One of the things that's most made me proud is that we haven't had any tourists here since late February, but we have been able to completely avoid layoffs and that's not easy. It takes sacrifice from us and from our employees as well. I remember very vividly a class with [Professor] Jody Hoffer Gittell, where we were doing a case study, and we had to talk about layoffs. You have to make an analysis between the health of the business and the health of employees. She was very passionate about this and very passionate about being fair to employees and that played a huge role in my calculus. 

I think when the pandemic is over, we will still be able to grow. We’re treading water until we can start to swim again.

MD: As you look back on your time at Heller, what were some of the best parts of your experience?

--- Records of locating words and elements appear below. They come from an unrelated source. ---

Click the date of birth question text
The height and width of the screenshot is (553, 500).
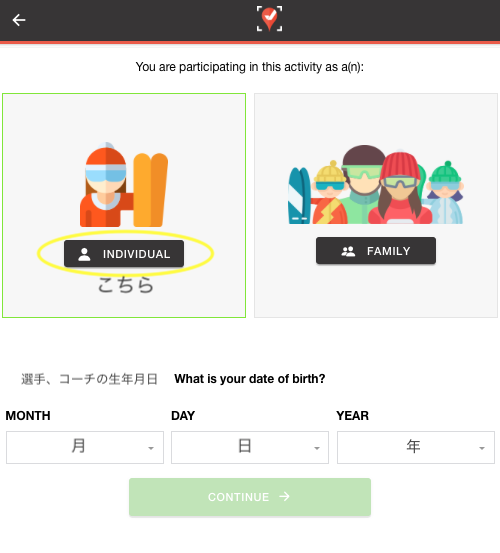pyautogui.click(x=250, y=379)
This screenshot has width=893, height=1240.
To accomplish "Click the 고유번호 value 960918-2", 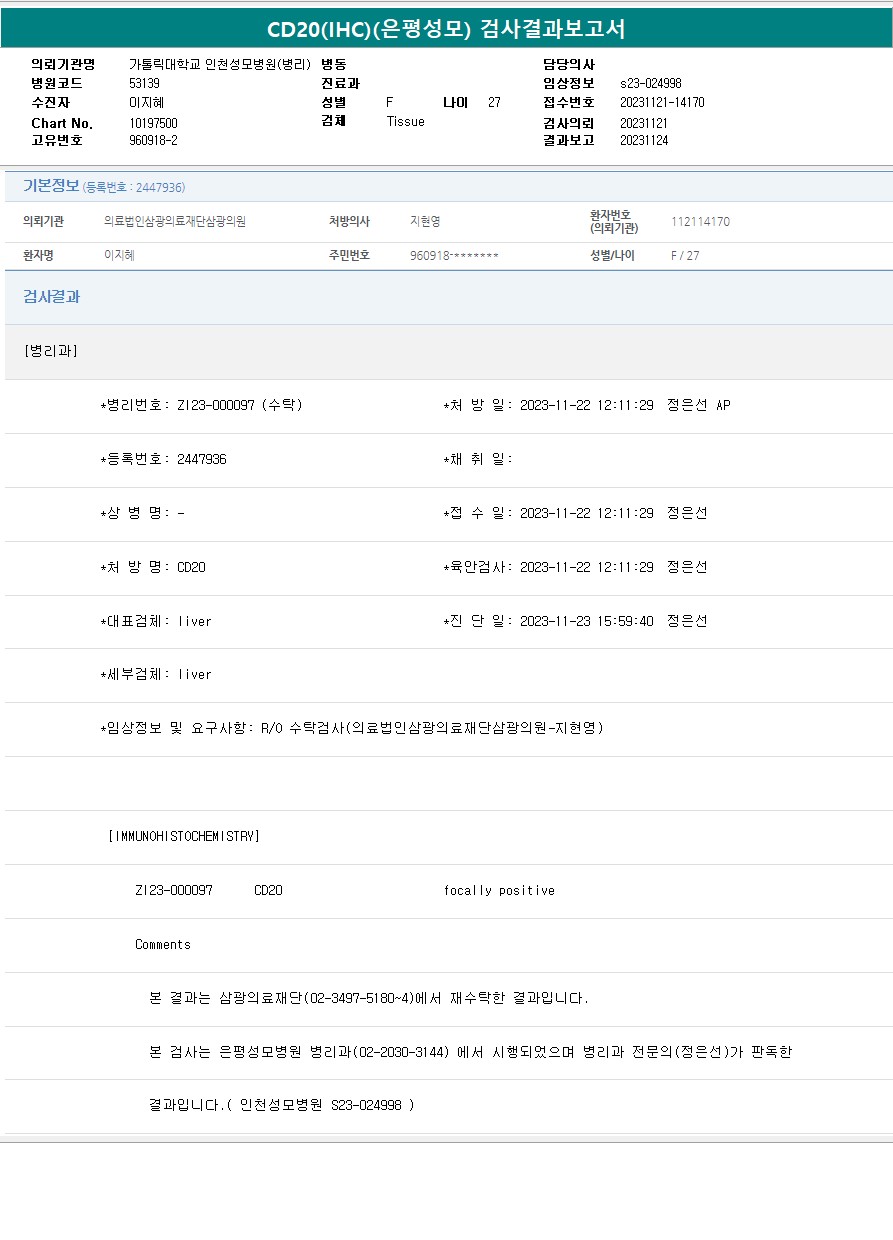I will pyautogui.click(x=153, y=140).
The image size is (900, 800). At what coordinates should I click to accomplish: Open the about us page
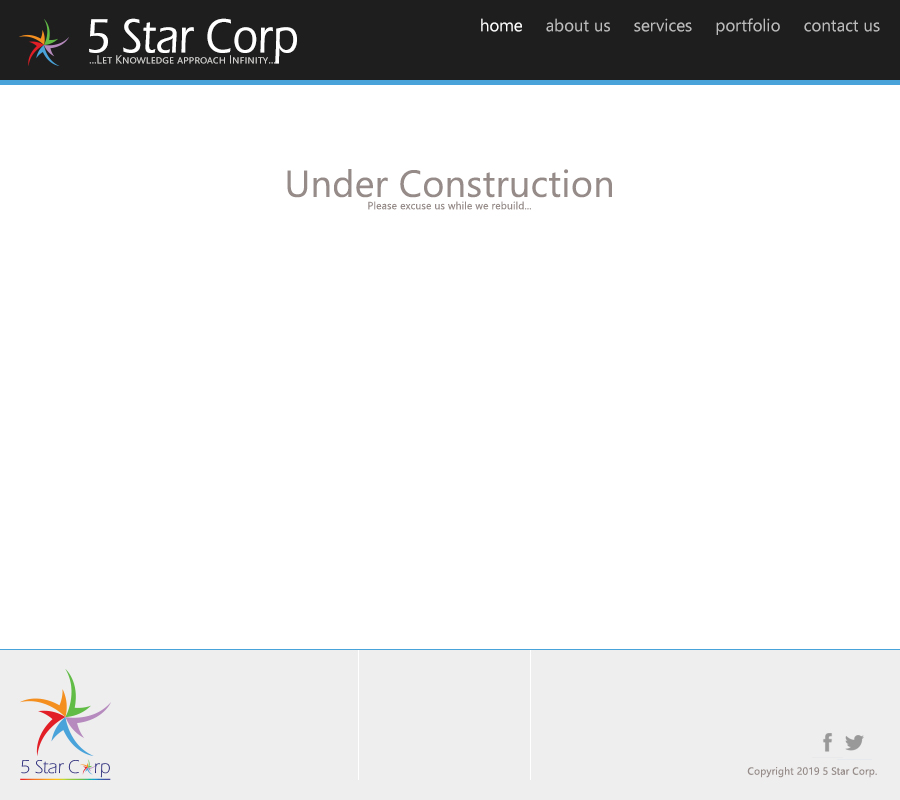tap(578, 26)
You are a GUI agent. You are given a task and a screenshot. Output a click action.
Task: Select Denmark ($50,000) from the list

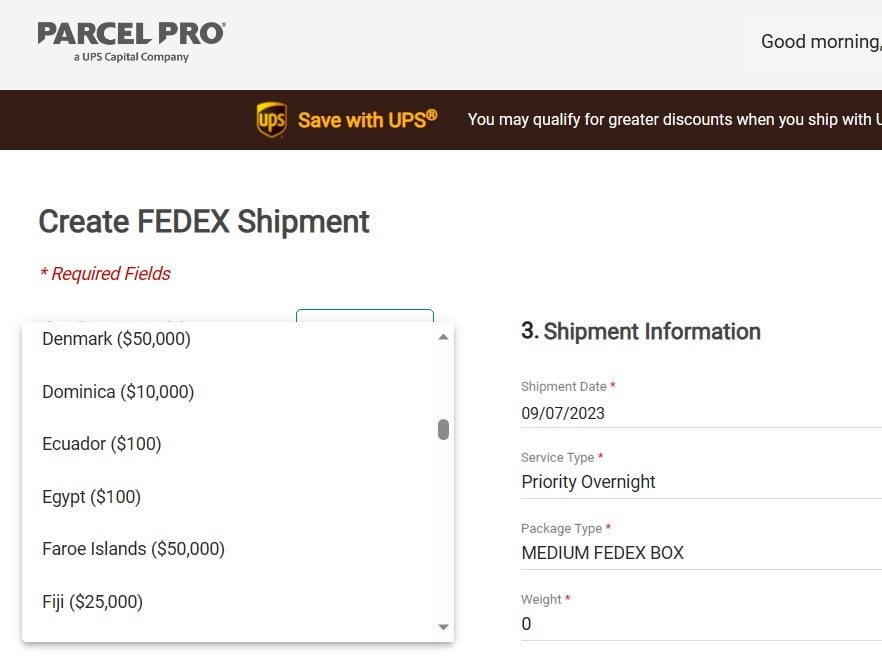pos(116,339)
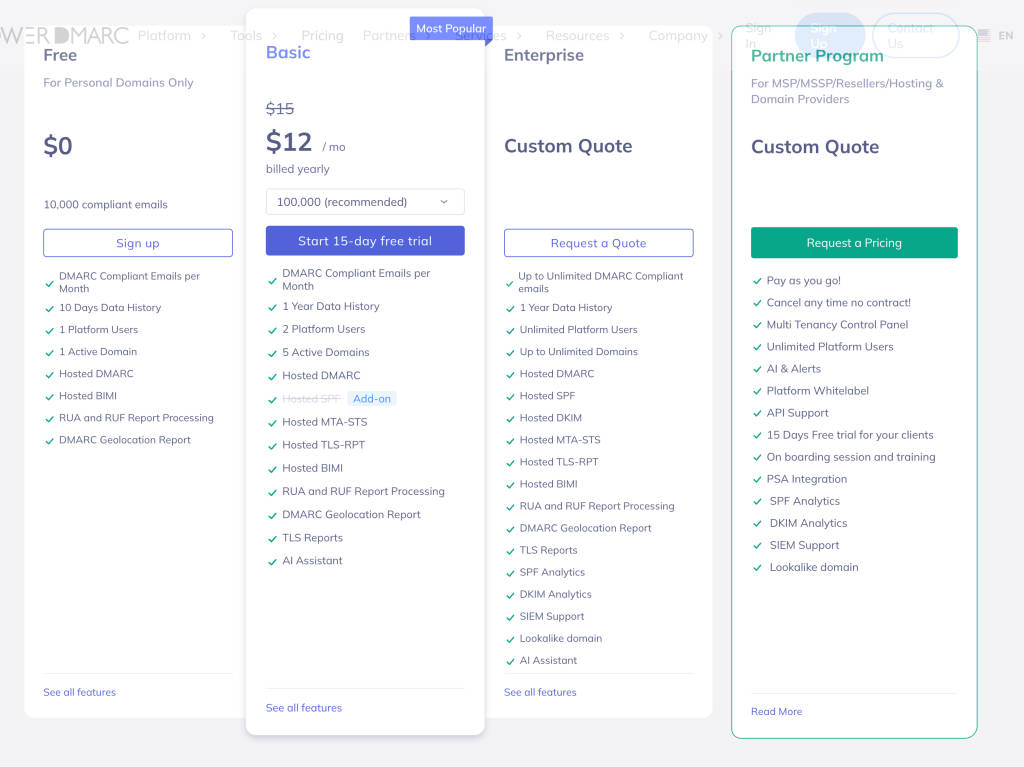The image size is (1024, 767).
Task: Open the 100,000 (recommended) email volume dropdown
Action: (x=364, y=201)
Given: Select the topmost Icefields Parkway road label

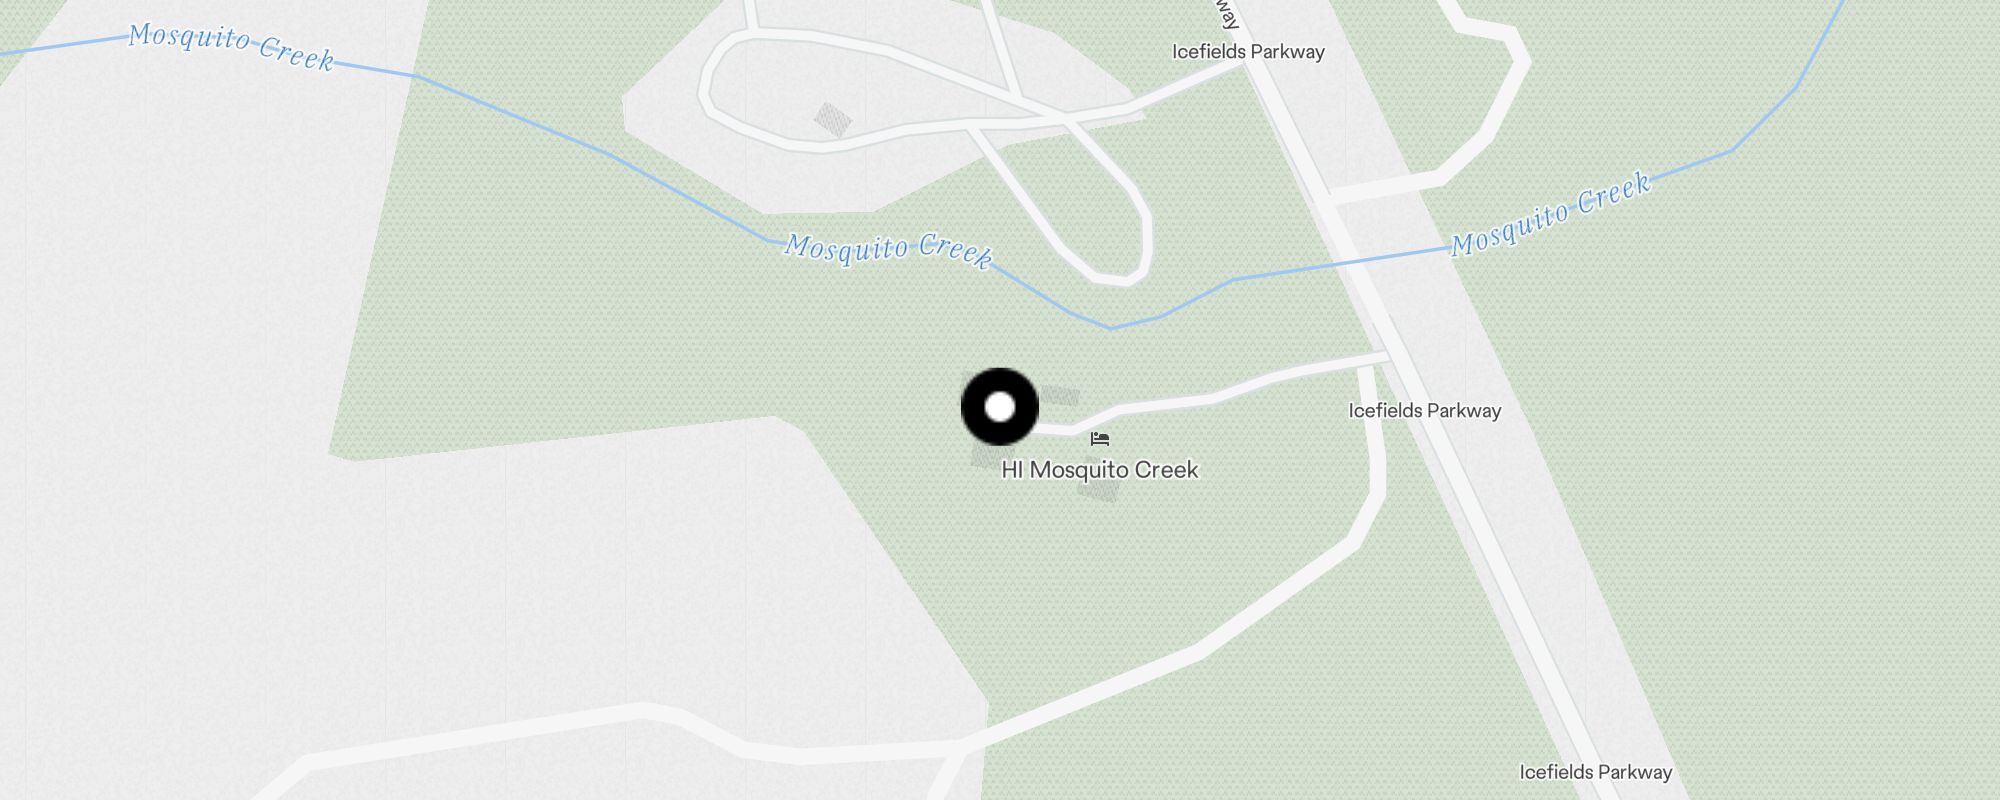Looking at the screenshot, I should [x=1248, y=51].
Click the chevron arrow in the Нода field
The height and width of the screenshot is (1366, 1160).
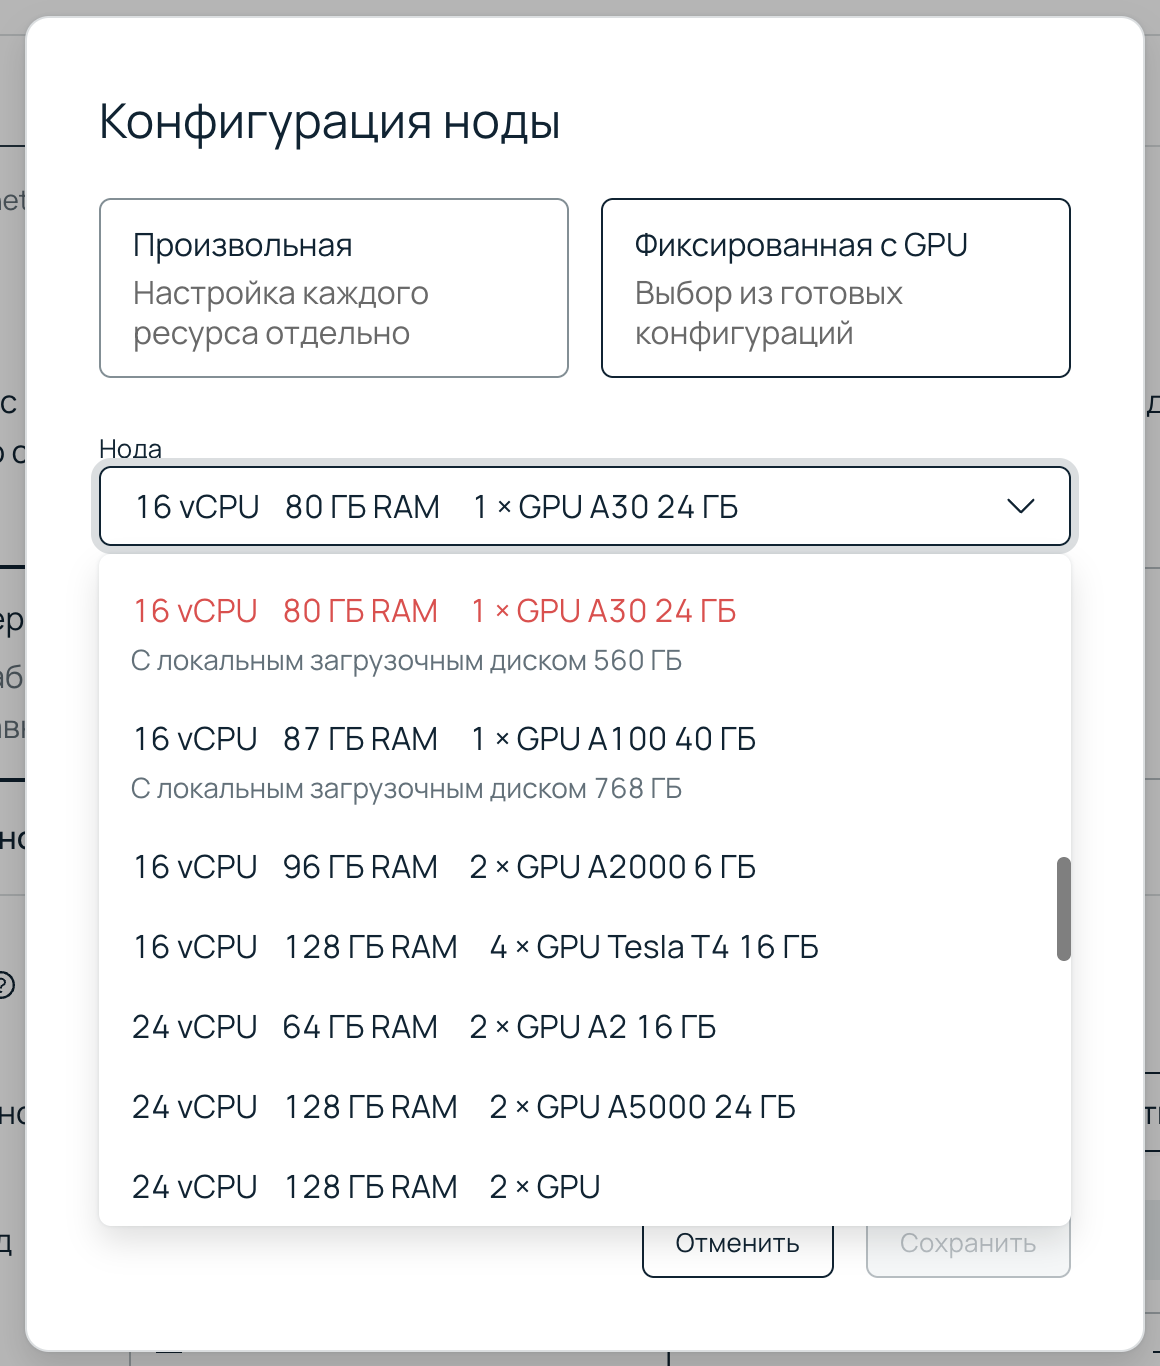click(1020, 506)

BS: There’s a ton. I remember the first assignment that we had from a particular professor, everybody did very poorly. I remember studying with Allison Stagg, MPP’10, and staying up nights and poring through all of our materials. And I think that the fact that everybody did so poorly in that first time drove us to really understand the heart of the issue and we did much better on the next assignment. I remember a lot of that camaraderie. What was really neat to me about that was that we were studying such different topics, right? I was doing health care, she was doing community development. You have to learn to think about complex issues in similar ways, see what's controlling them, and that to me was incredibly important. 

The professors are also amazing. I talk to people who went to other graduate schools and a lot of them, their professors don't know who they are. And at Heller, your professors insist on you calling them by their first name and that's uncommon. 

MD: Have you kept in touch with your classmates? 

BS: One of the best things that comes out of a school like Heller is the network and the depth of knowledge that you can get from other people connected to the school. I keep in touch with the majority of my cohort from the MPP program and some from the MBA program. They've been incredible on a personal and a professional level. Professionally, in the present, you know, a very close friend from both programs has been integral in supporting our ventures down here, has come down various times and has invested. With everybody else, we constantly sort of just bounced ideas off of each other. Over the years, we've gone to each other's weddings, seen each other’s children. In addition, it’s been great watching my classmates’ career development. A few years after graduation, these people are directors of departments for state and federal level or different agencies and it's neat to see them grow and have these tools that none of us had before.